The two armies were close now. Edward had the advantage because he knew the ground so well and he was impelled by such an urgent desire for revenge that he knew he could not fail.
He was going to avenge his father or die in the attempt; and he was as certain in his own heart that he was going to live to be King of England.
He had decided that the battle should take place at Mortimer’s Cross and there he camped his army round about the village of Kingsland.
It was Candlemas Day and about ten o’clock in the morning when there was a sudden shout from one of the soldiers. He was standing as though struck dumb, staring up at the sky. Everyone looked up and there was a shocked and terrible silence. Above them was not one sun but three. None of them had ever seen such a rare phenomenon as a parhelion before, and they did not know that it was caused by the formation of ice or snow crystals in the atmosphere and being hexagonal in shape produced a double refraction which took the form of a halo.
More and more men came out to gaze up at the sky and when Edward came out and looked he was filled with dismay but even more so to see the effect it was having on his men.
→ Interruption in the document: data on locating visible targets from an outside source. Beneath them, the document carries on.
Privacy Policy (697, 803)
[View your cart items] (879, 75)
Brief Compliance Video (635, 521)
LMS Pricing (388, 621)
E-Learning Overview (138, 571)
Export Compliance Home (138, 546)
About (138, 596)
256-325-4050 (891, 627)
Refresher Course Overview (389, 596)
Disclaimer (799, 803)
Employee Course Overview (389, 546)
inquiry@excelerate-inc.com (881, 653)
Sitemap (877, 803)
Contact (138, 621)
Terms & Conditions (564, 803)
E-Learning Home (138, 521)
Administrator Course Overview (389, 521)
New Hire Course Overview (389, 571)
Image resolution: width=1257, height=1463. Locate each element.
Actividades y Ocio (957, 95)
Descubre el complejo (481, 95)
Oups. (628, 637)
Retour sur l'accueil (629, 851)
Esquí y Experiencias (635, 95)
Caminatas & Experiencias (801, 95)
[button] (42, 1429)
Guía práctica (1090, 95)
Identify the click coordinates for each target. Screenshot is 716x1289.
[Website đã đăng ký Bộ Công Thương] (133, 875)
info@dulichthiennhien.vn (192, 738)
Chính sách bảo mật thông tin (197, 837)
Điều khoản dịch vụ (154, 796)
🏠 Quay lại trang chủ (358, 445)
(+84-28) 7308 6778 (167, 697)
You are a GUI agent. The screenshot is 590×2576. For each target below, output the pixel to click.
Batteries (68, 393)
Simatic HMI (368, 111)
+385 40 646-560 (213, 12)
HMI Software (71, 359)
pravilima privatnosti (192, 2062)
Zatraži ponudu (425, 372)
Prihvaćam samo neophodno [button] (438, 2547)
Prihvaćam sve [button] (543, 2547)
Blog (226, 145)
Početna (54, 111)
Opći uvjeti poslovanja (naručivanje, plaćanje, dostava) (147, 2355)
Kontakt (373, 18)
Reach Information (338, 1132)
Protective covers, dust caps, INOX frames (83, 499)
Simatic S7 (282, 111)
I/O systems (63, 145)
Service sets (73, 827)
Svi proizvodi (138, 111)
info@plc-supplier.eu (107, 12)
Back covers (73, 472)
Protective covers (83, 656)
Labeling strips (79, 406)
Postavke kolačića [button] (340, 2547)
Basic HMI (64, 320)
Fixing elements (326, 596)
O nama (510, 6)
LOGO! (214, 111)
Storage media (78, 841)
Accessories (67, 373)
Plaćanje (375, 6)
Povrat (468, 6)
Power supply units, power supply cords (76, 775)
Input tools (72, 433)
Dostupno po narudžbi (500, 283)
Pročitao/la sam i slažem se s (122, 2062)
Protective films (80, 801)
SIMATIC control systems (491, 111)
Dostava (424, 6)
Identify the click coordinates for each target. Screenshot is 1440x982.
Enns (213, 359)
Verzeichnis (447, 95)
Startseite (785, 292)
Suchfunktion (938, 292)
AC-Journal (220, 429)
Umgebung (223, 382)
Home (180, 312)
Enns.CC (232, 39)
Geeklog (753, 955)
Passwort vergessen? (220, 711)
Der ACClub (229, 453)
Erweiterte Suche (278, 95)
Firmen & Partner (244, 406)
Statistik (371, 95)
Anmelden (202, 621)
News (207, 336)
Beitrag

He looked up defiantly to the sky.
‘Yes,’ he cried, ‘it is an omen. It indicates that the Trinity is with us, God the Father, God the Son and the Holy Ghost will be beside us this day.’
It was amazing how words spoken by a strong man in such tones of authority could have such an effect on an army. They now looked up at the sky and they marvelled. Edward had convinced them that there would be victory this day.
Jasper’s troops had arrived and the battle began. Edward was in the thick of it, remembering all that he had learned from his father and particularly from Warwick. ‘The Trinity is with us,’ he cried. ‘Revenge for Wakefield.’
He had taken on a new stature. He was the King already. It was as though Edward Longshanks had come back to earth. The result seemed inevitable. They were gaining ascendancy over the enemy.
‘Spare the commoners, kill the leaders,’ he cried. Warwick had taught him that. It was the leaders they must rout out.
Jasper was dismayed. He could see defeat staring them in the face. This Edward was a new leader to conjure with. He had ceased to be a boy when his father died.